A warm welcome back to Margaret James who is sharing a day in her busy life as an author, tutor, mentor and journalist.
My writing days are from Monday to Friday – I try to have weekends off to do family and friends stuff – and begin at about ten in the morning. I’ve tried starting earlier, but I’m an owl rather than a lark, and find I can’t write anything before I’ve had that second coffee.
So, from ten o’clock onwards I do some online housekeeping – answering emails, writing blog posts, spending a bit of time on social media, and making notes for future articles and author profiles in Writing Magazine, the UK’s bestselling title for authors of all kinds.
I’ll have a break about eleven-thirty and take a walk around my very tiny inner city garden, snipping anything that’s grown too big for its space and checking the bird baths and feeders are full.
The afternoons and evenings are my most creative times. So then I’ll be busy writing articles, working on a novel (there is always a novel in development) and maybe writing a few short stories, too. My local writing group sets homework (I know – it’s outrageous!), giving us a one or two word theme, and asking us to produce a piece of work up to about 300 words long. I’ve written lots of pieces of flash fiction that way.
I might also do some reading for competitions. I’m involved in several and I enjoy reading the entries. I never know when something amazing is going to pop up with the next click.
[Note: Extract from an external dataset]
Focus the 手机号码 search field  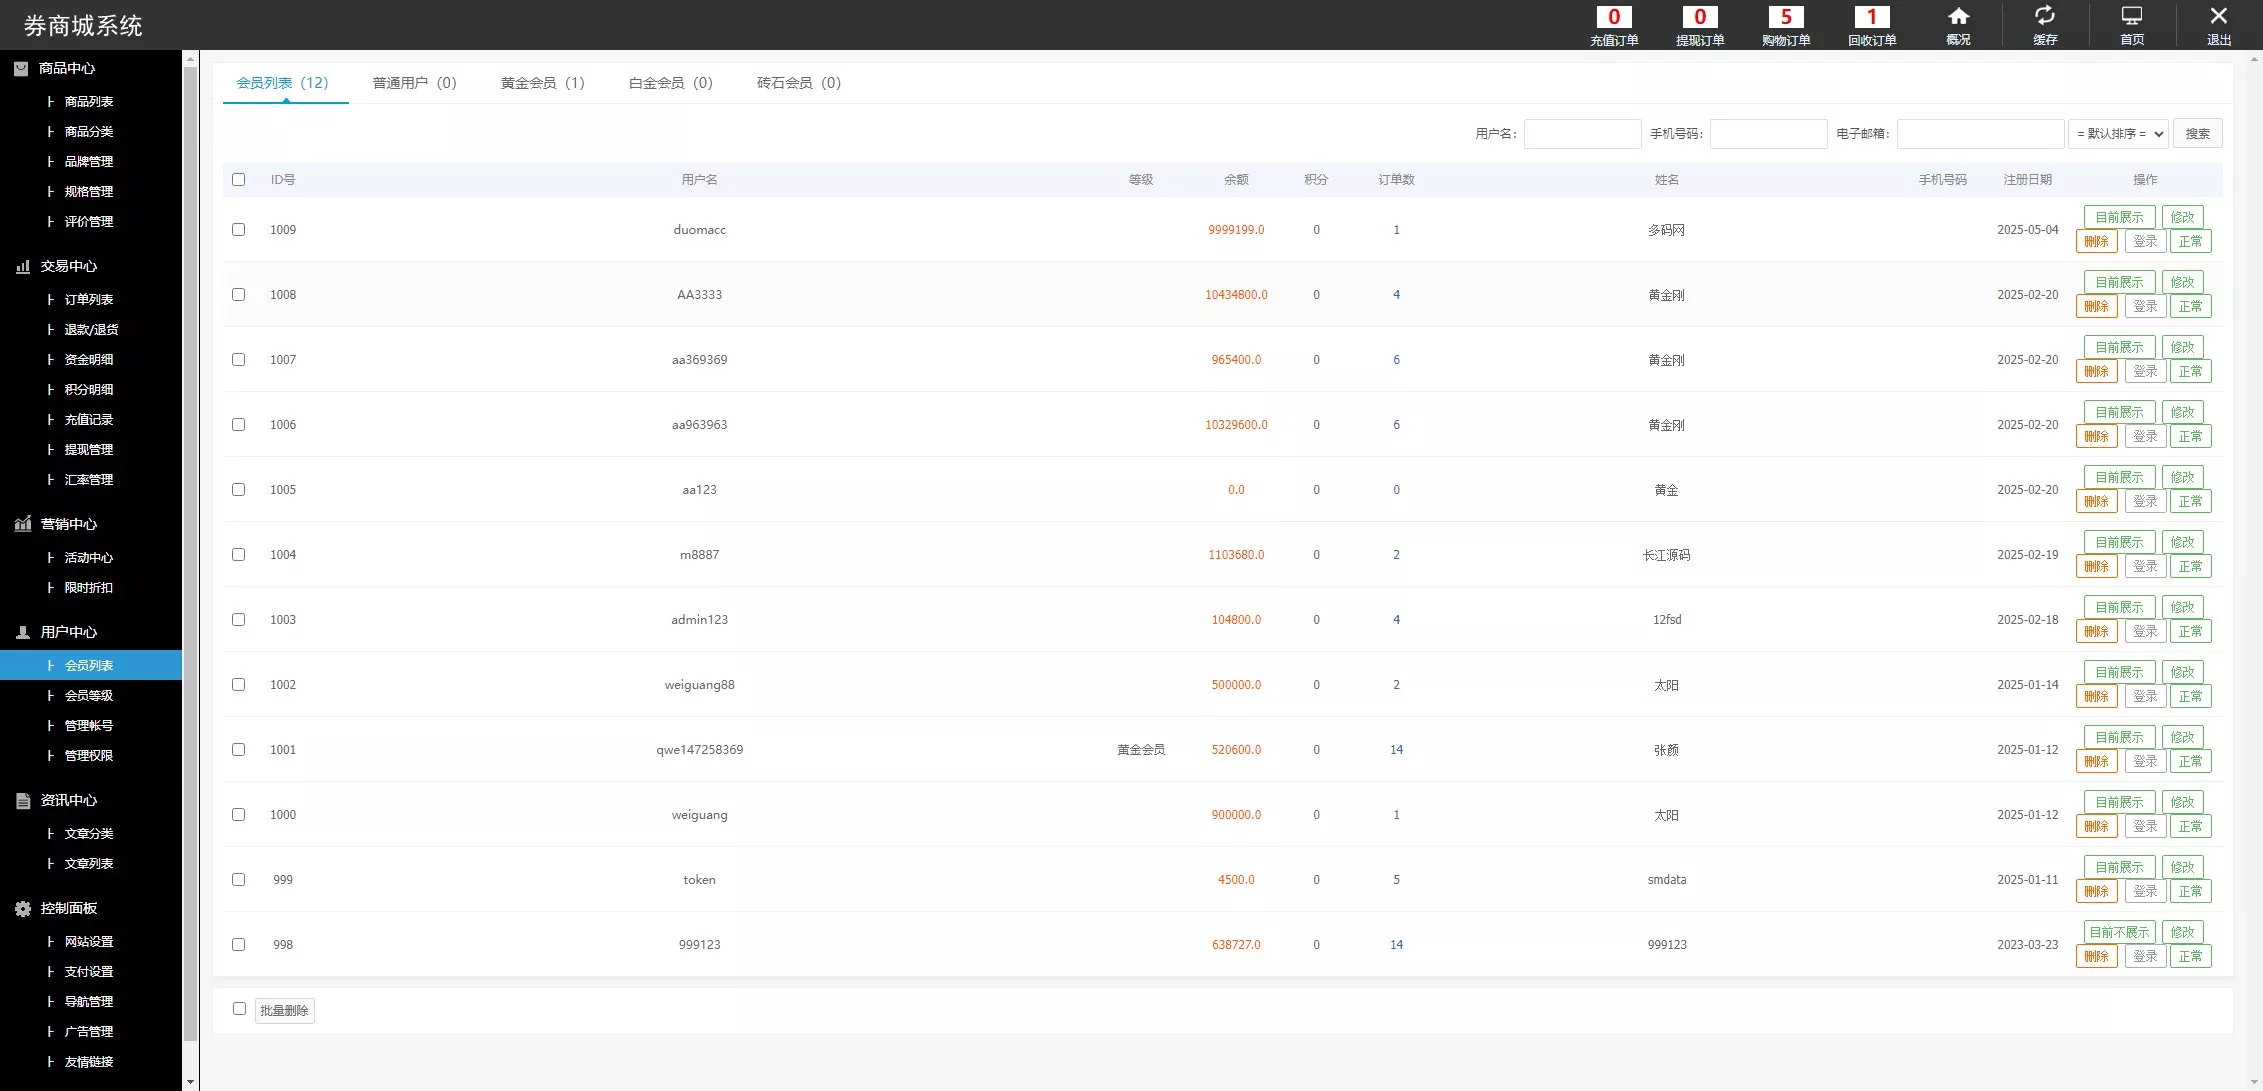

Some competition entrants also ask for reports on their stories, and it’s good for me to have to think hard about what they’ve written. Oops, I sometimes think, as I point out that the author has spent the first few pages describing the set-up for the story, I’ve been guilty of that. I’m part of the team that runs Creative Writing Matters, and we organise several short story competitions every year, as well as the Exeter Novel Prize.
I’m also the author of three creative writing guides with my writing partner Cathie Hartigan. We’re very proud of the success of The Creative Writing Student’s Handbook.
The late afternoons and early evenings are for winding down, perhaps meeting friends in town, maybe going to the cinema or having something to eat, and having the obligatory good natter, too. Then it’s home to open my laptop again, just to make a few notes on what I’ve done that day, and before I know it it’s two o’clock in the morning and I really, really, really need to go to bed!
My crime and mystery novel The Final Reckoning is published by Ruby Fiction and is available in ebook and audio format from all the usual platforms, including Amazon and Kobo.
Here’s the blurb.
What if you had to return to the place that made you fall apart?
When Lindsay Ellis was a teenager, she witnessed the aftermath of the violent murder of her lover’s father. The killer was never found.
Traumatised by what she saw, Lindsay had no choice but to leave her home village of Hartley Cross and its close-knit community behind.
Now, years later, she must face up to the terrible memories that haunt her still. But will confronting the past finally allow Lindsay to heal, or will her return to Hartley Cross unearth dangerous secrets and put the people she has come to care about most at risk?